Task description —
Quote the lines of data word for word, omitting the pictures.

(Text and element pointing data)
[START]

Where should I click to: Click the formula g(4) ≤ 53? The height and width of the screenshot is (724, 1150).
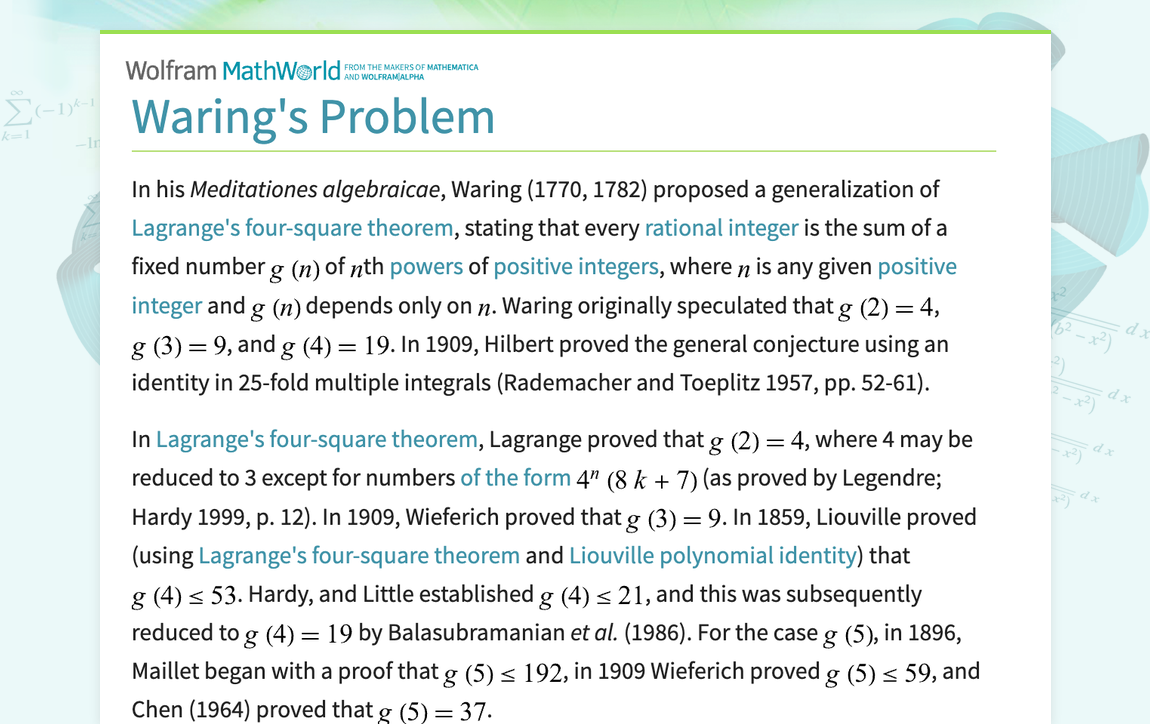(186, 597)
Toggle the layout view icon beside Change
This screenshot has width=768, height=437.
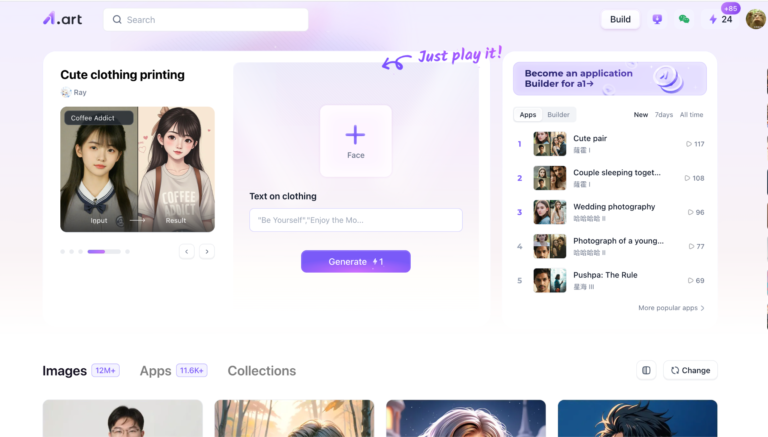pyautogui.click(x=647, y=370)
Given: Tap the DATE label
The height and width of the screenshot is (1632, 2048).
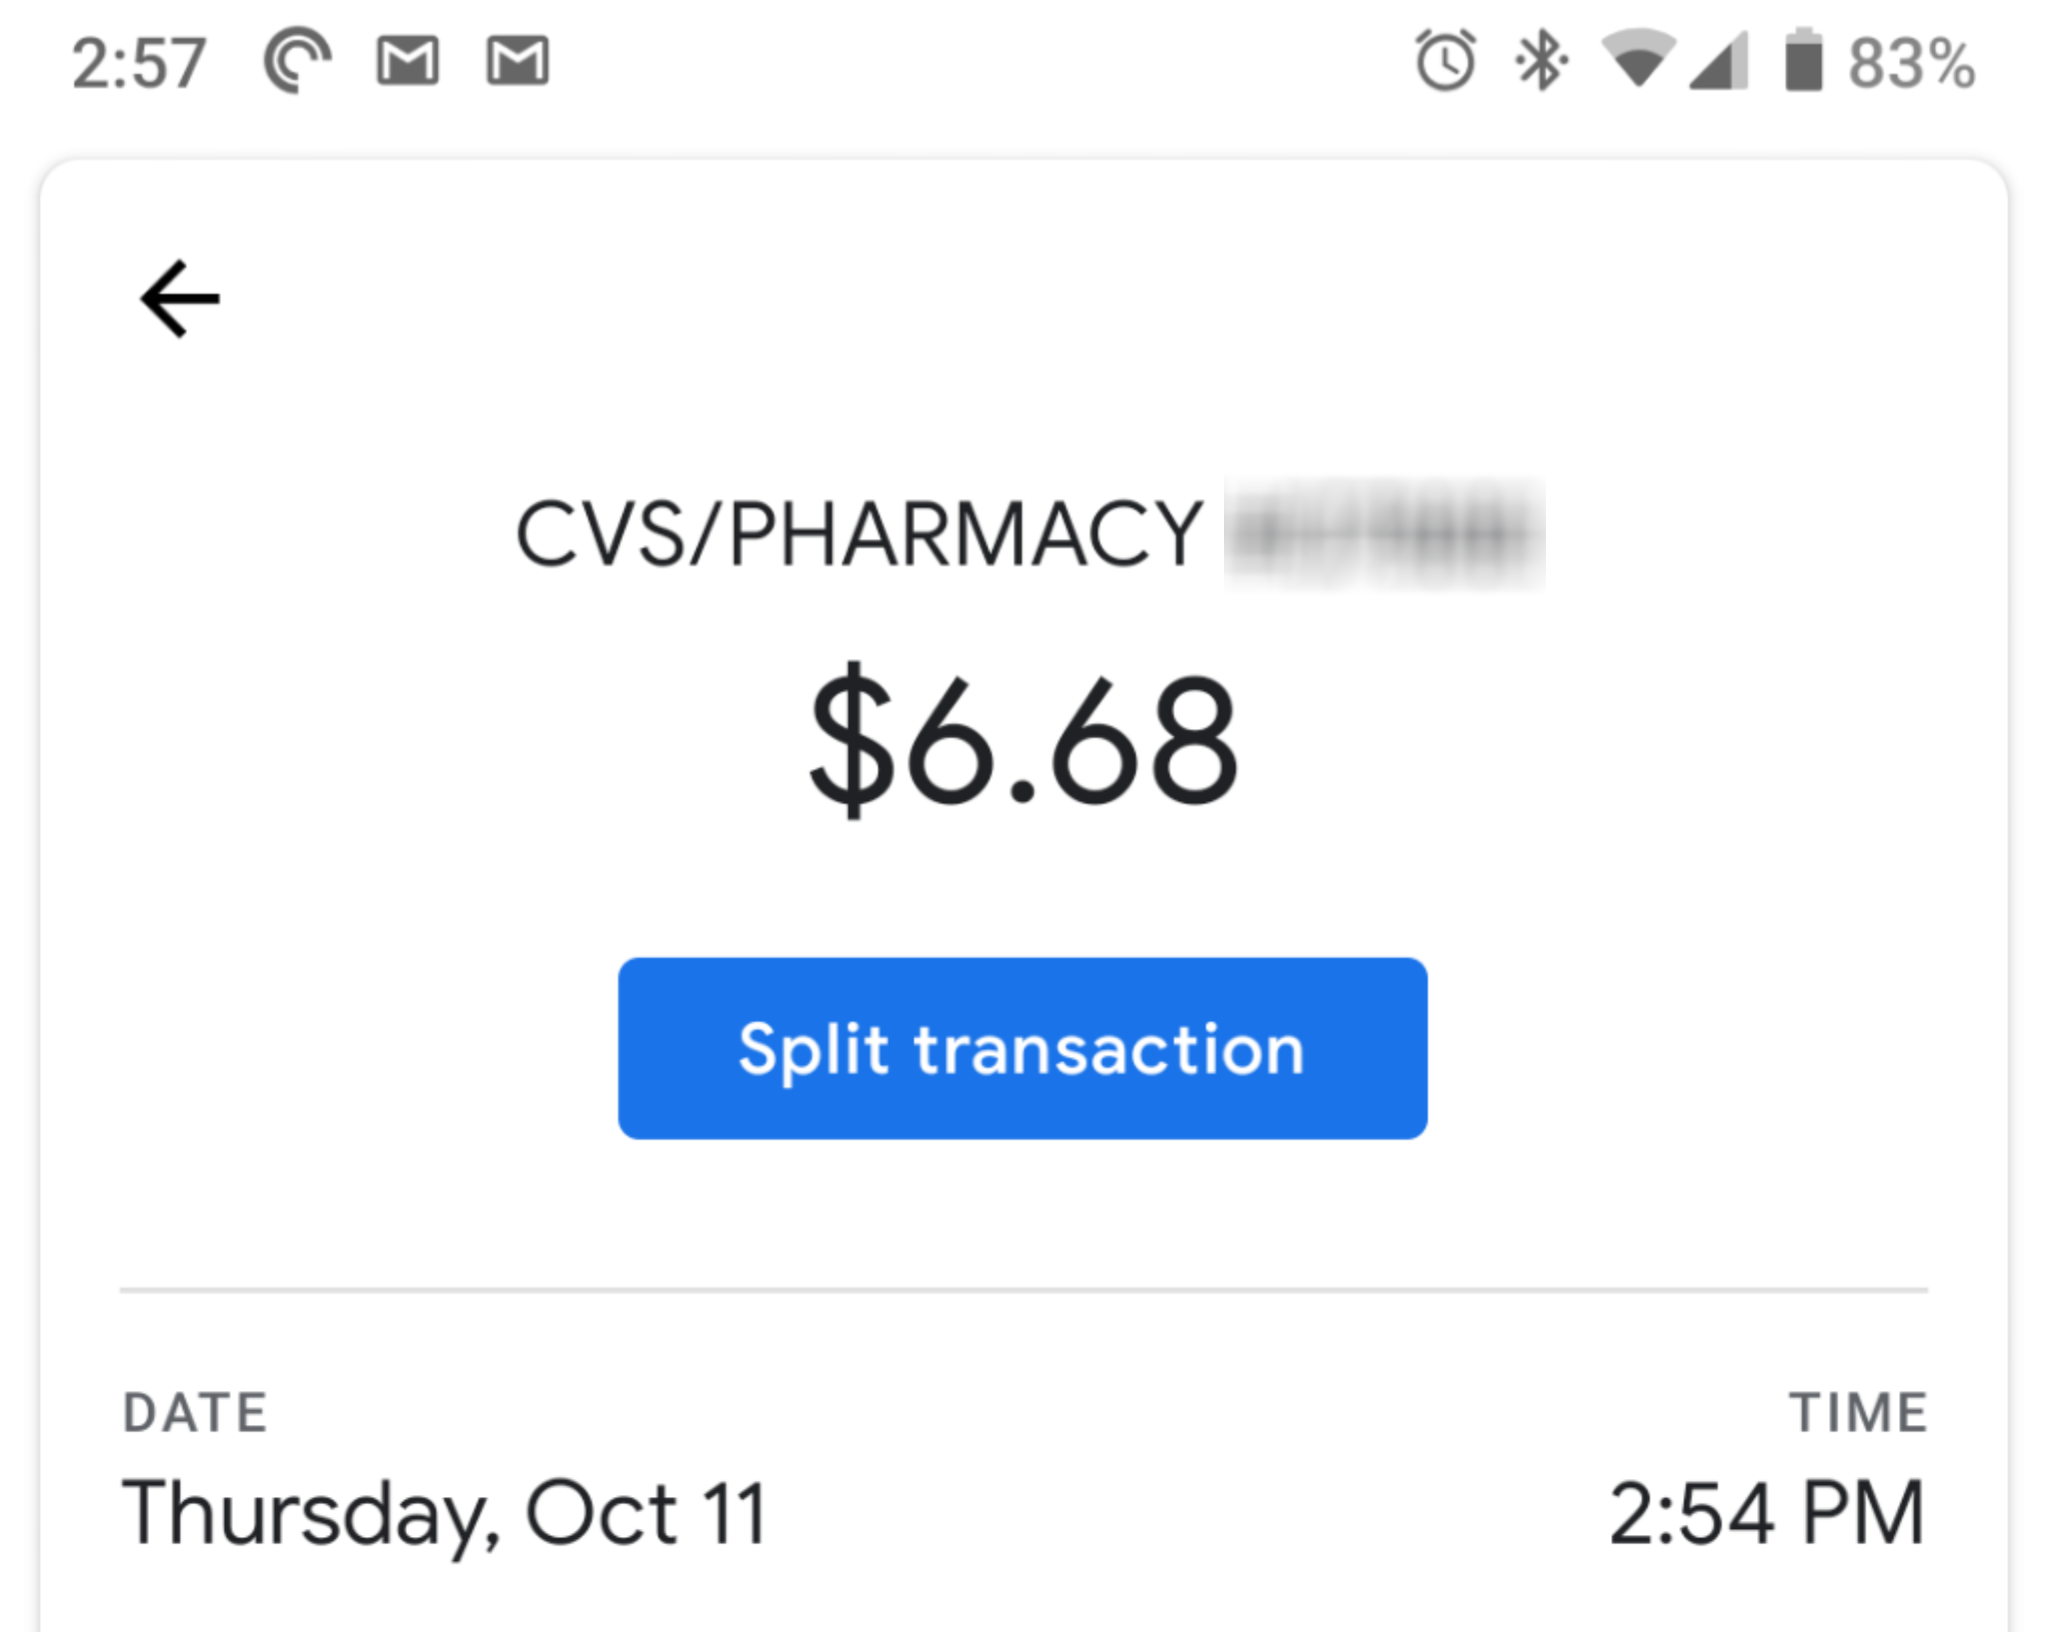Looking at the screenshot, I should tap(195, 1413).
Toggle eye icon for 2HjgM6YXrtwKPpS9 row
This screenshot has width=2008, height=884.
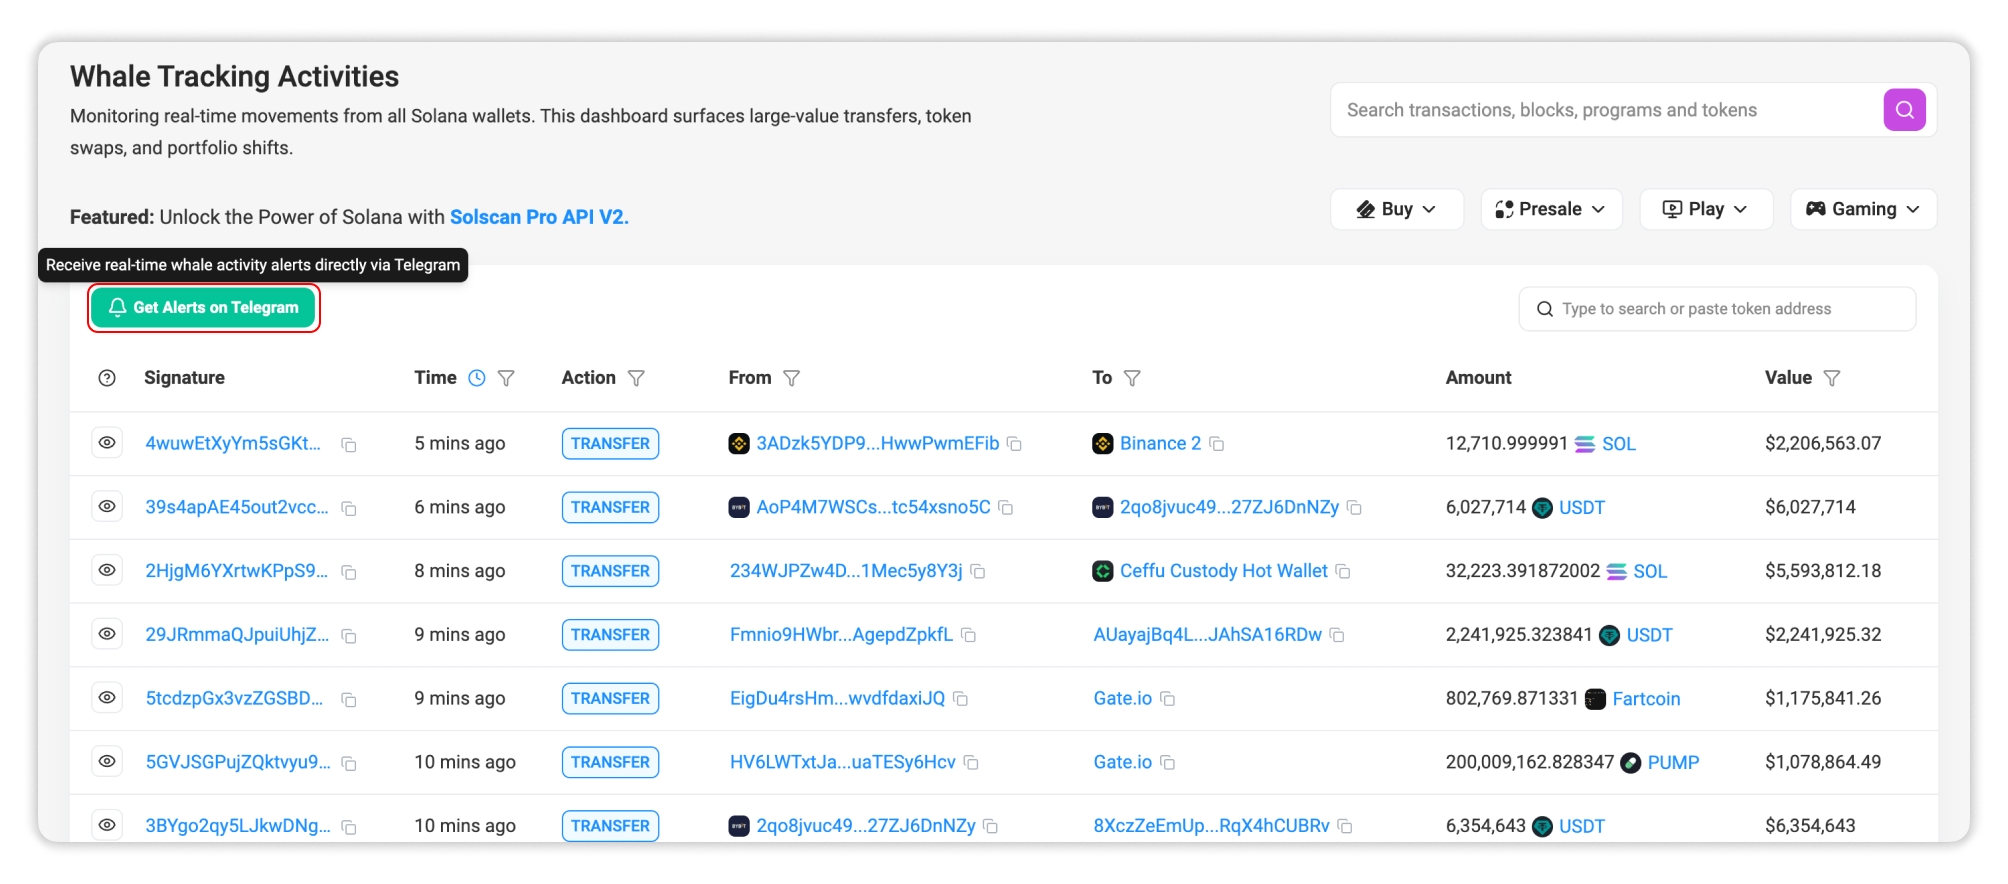(x=107, y=570)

[END]

Completed task —
Where should I click to: Click the formula g(4) ≤ 53? The height and width of the screenshot is (724, 1150).
(186, 597)
Toggle the layout view icon beside Change
This screenshot has width=768, height=437.
pyautogui.click(x=647, y=370)
Given: Tap the DATE label
The height and width of the screenshot is (1632, 2048).
Looking at the screenshot, I should tap(195, 1413).
Toggle eye icon for 2HjgM6YXrtwKPpS9 row
This screenshot has width=2008, height=884.
(x=107, y=570)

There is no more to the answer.